Se había sentido más a gusto cuando no se llevaban bien entre ellos. Era una situación que le resultaba cómoda y familiar. Algo que entendía. La confianza, la camaradería y el buen humor pertenecían a un pasado tan lejano que le resultaban casi desconocidos.

¿Y a quién le gusta lo desconocido?

Ferro había visto cantidad de muertos. A muchos los había matado ella misma. A muchos otros los había enterrado con sus propias manos. La muerte era su oficio y su pasatiempo. Pero nunca había visto tantos muertos juntos a la vez. Se deslizó de su montura y se puso a caminar entre los cadáveres. Imposible saber quién había luchado contra quién, imposible distinguir un bando del otro.

Todos los muertos se parecen.

Sobre todo después de que los hayan desvalijado: las armaduras, las armas y buena parte de las ropas habían volado. Se concentraban apilados y revueltos en un mismo lugar bajo la alargada sombra de un pilar desmochado. Un vetusto mamotreto agrietado y quebrado, construido con una piedra desmigajada de la que brotaban hierbas marchitas y líquenes. Encaramado en lo alto, un gran pájaro negro, que tenía las alas plegadas, contemplaba a Ferro sin parpadear con sus enormes ojos circulares.

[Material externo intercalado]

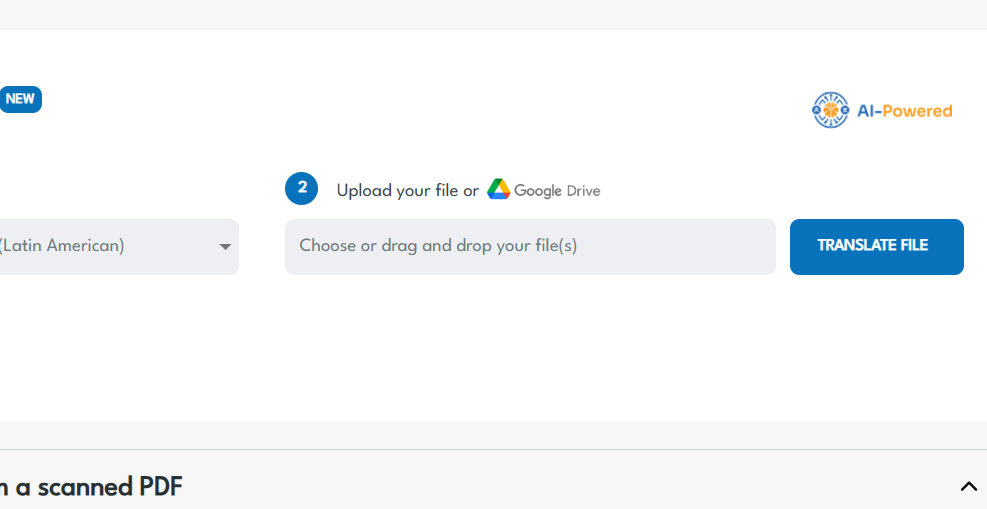Image resolution: width=987 pixels, height=509 pixels.
Task: Click the "Upload your file or" label
Action: pos(407,190)
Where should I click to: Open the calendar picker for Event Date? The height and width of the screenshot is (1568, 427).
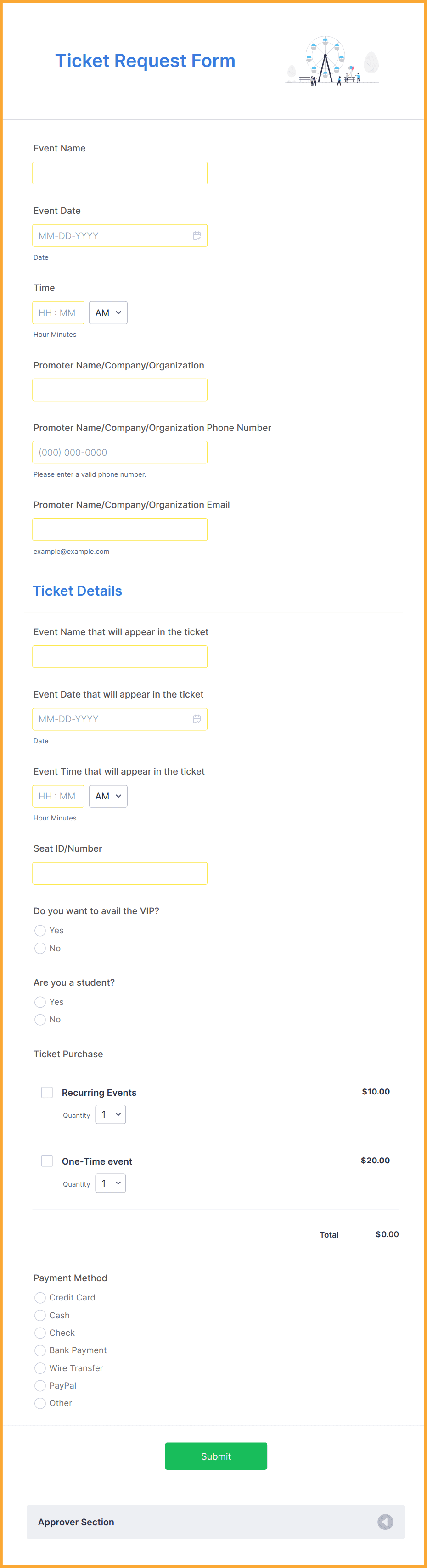tap(196, 235)
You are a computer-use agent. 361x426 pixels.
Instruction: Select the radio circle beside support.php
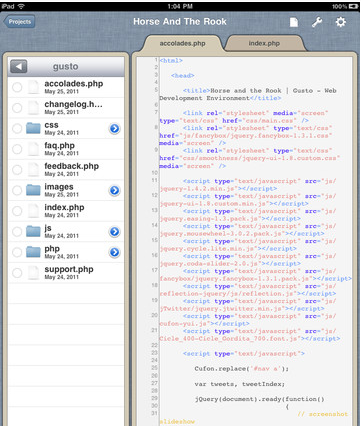pyautogui.click(x=17, y=273)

El cadáver de un tipo enorme estaba medio apoyado en la piedra desmenuzada de la parte baja; su mano inerte, manchada de sangre reseca y con tierra oscura encajada en las uñas, sostenía un palo partido. El asta de una bandera seguramente, pensó Ferro. Los soldados parecían dar mucha importancia a las banderas. Era algo que nunca había conseguido entender. No sirven para matar a un hombre. Tampoco sirven para protegerse. Y, aun así, los hombres morían por ellas.

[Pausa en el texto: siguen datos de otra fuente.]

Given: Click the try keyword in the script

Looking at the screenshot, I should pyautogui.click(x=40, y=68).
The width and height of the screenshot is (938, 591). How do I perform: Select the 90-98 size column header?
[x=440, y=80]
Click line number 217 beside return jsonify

—Qué estupidez —masculló mientras dirigía una mirada torva al pájaro del pilar.

—Una masacre —dijo Nuevededos.

Bayaz soltó un gruñido y se frotó la barbilla.

—Ya, pero, ¿de quién y por quién?

Ferro vio asomarse por el costado del carro la cara abotargada de Luthar, con los ojos muy abiertos y una expresión de alarma en el semblante. Justo delante de él, sentado en el pescante, Quai, con las riendas colgando sueltas de sus manos, miraba impertérrito los cadáveres.

Ferro dio la vuelta a uno de los cuerpos y lo olisqueó. Tez pálida, labios oscuros, pero aún no olía.

—No ha sido hace mucho. No más de dos días quizás.

—¿Y las moscas? —Nuevededos dirigió una mirada ceñuda a los cadáveres. Por encima había unos cuantos pájaros mirando—. Sólo hay pájaros. Y ni siquiera están comiendo. Es extraño.

—¡No tanto, amigo! —Ferro alzó la cabeza de golpe. Un hombre se les acercaba avanzando a grandes zancadas por el campo de batalla, un pálido alto que vestía una zamarra harapienta y se apoyaba en un nudoso cayado. Una melena alborotada y grasienta cubría su cabeza y llevaba una barba larga y enmarañada. Sus ojos saltones refulgían feroces en medio de su cara surcada de arrugas. Mientras le miraba fijamente, Ferro no paraba de preguntarse cómo era posible que se les hubiera acercado tanto sin que ella lo hubiera advertido.